Overall, the New York Nonprofit Revitalization Act of 2013 has simplified and streamlined the incorporation process for nonprofits. There are, however, some issues that still arise when drafting documents in regard to names, purposes, category (charitable or non-charitable) and language regarding consent.
Name and Category Issues
The name of a proposed not-for-profit corporation must support the category chosen. For example, the incorporation of a homeowners association as a charitable corporation will not be acceptable.
A name that does not contain a corporate indicator is permitted only if the charitable category is chosen and only if the actual purposes, which must be stated in the document, are strictly charitable.

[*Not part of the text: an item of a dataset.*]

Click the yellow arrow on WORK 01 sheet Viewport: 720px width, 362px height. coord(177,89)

Acceptance will be determined upon review by the Department of State.
The stated purposes notwithstanding, the mere use of the words “school,” “college,” “university,” “museum” or “arboretum” in the name of a not-for-profit corporation would require consent from the Commissioner of Education.
The incorporation must set forth the purpose or purposes for which a corporation is formed by choosing one of the following:
- Any purpose for which a corporation may be organized as a charitable corporation;
- Any purpose for which a corporation may be organized as a non-charitable corporation;
- Any specific purpose.
Only one of the above options may be chosen.

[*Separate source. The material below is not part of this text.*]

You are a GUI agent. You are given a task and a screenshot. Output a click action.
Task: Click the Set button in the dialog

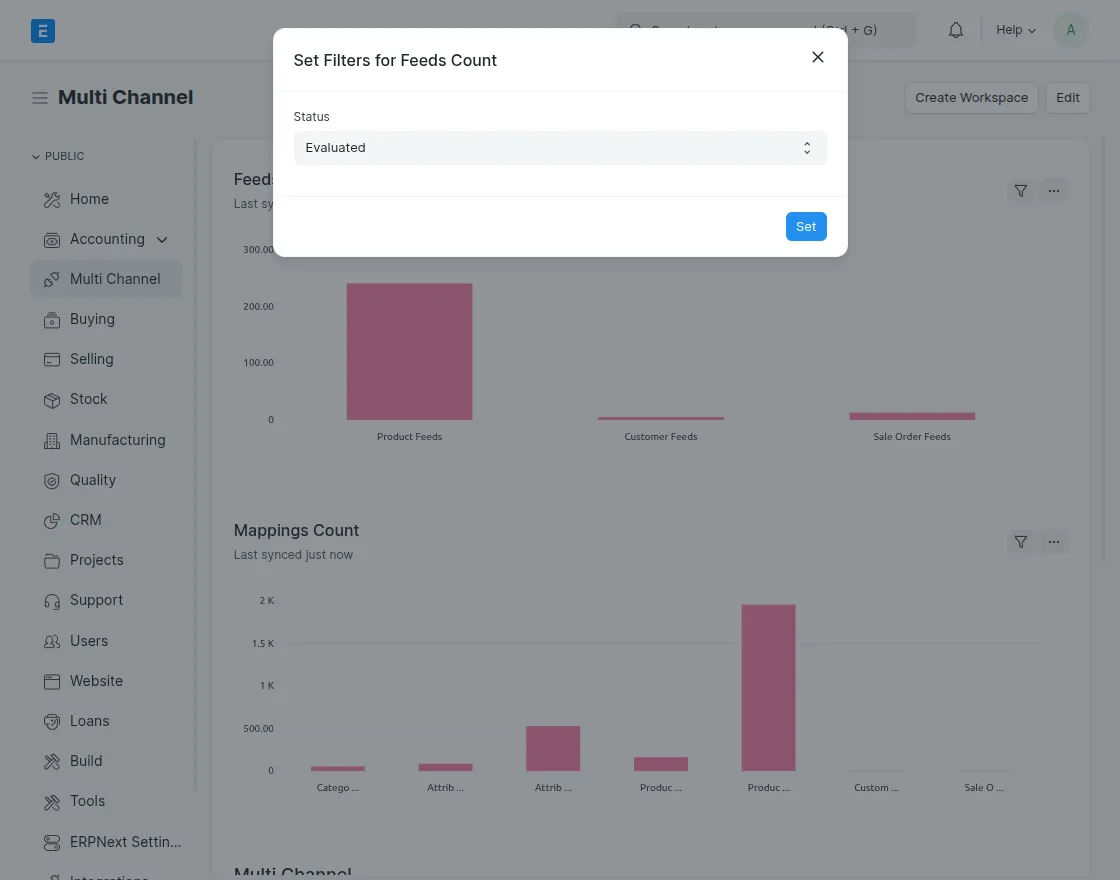click(x=806, y=226)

If the incorporation contains specific purposes, it must include sufficient information for a reader of the document to understand why the corporation is being formed.
An incorporation must state either that it is not formed to engage in any activity or purpose for which a consent is necessary and that no consent is required, or that it is formed to engage in an activity or purpose for which a consent is necessary and that such consent is attached.

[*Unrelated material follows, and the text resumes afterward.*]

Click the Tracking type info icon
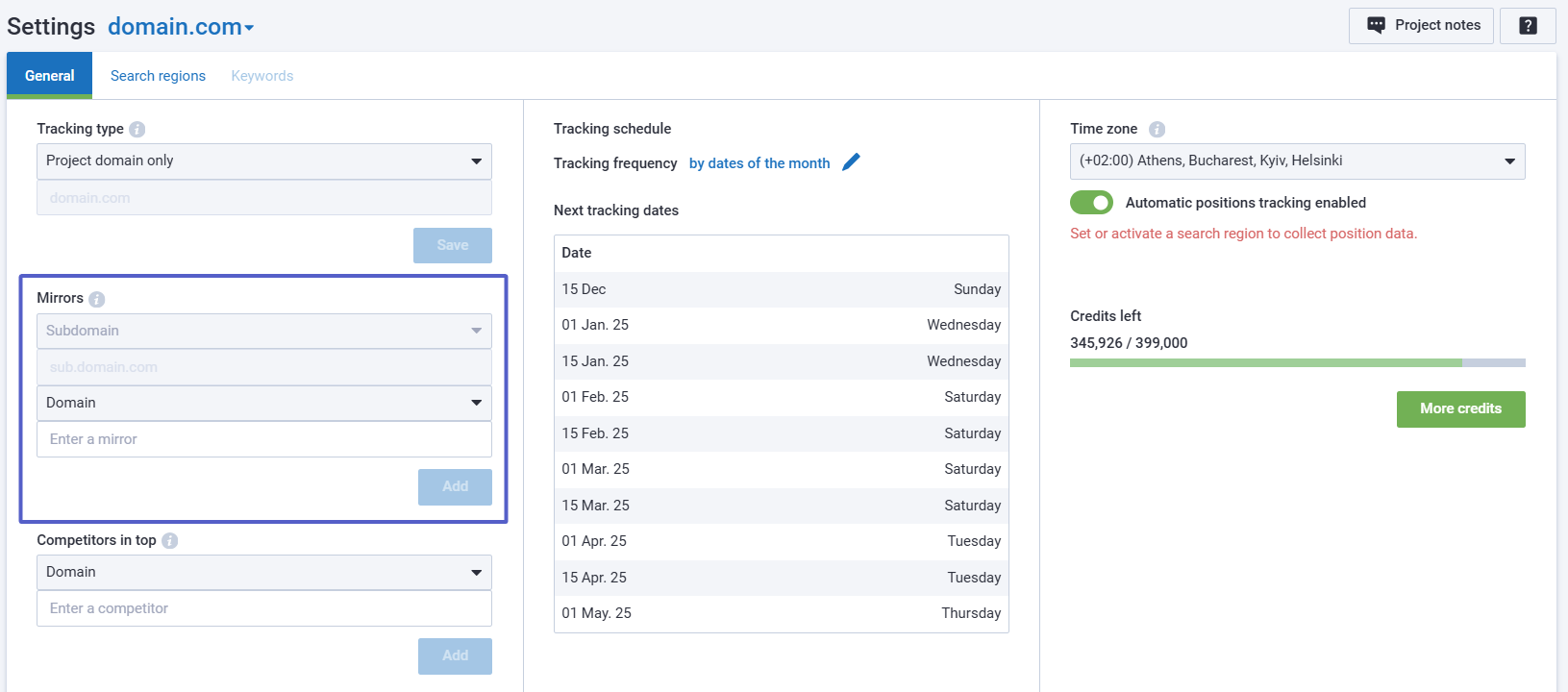This screenshot has height=692, width=1568. (x=137, y=129)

The certificate may include a general disclaimer stating that the corporation will not engage in, or solicit funds for, any of the purposes contained in Section 404 of the New York Not-For-Profit Corporation Law, however, the inclusion of this statement cannot be used in lieu of one of the two options previously mentioned.
Common errors to be avoided:
- Do not use IRS tax exempt language as purposes.
- Do not use “including, but not limited to” as this implies there are other purposes not stated.
- Do not provide vague and general purposes.
- Do not assume the name of the corporation adequately describes the purposes.
- If the corporation is being formed to benefit a specific geographic community or a specific group or its members, the location, group and membership must be clearly identified.
Forming a not-for-profit corporation in New York has definitely been made easier with the Nonprofit Revitalization Act of 2013. Filers, however, can get tripped up by not being familiar with the requirements related to names, categories and purposes. By keeping in mind the tips discussed in this post, you can greatly reduce the chances of your New York not-for-profit filing being rejected or delayed.
This article is provided for informational purposes only and should not be considered, or relied upon, as legal advice.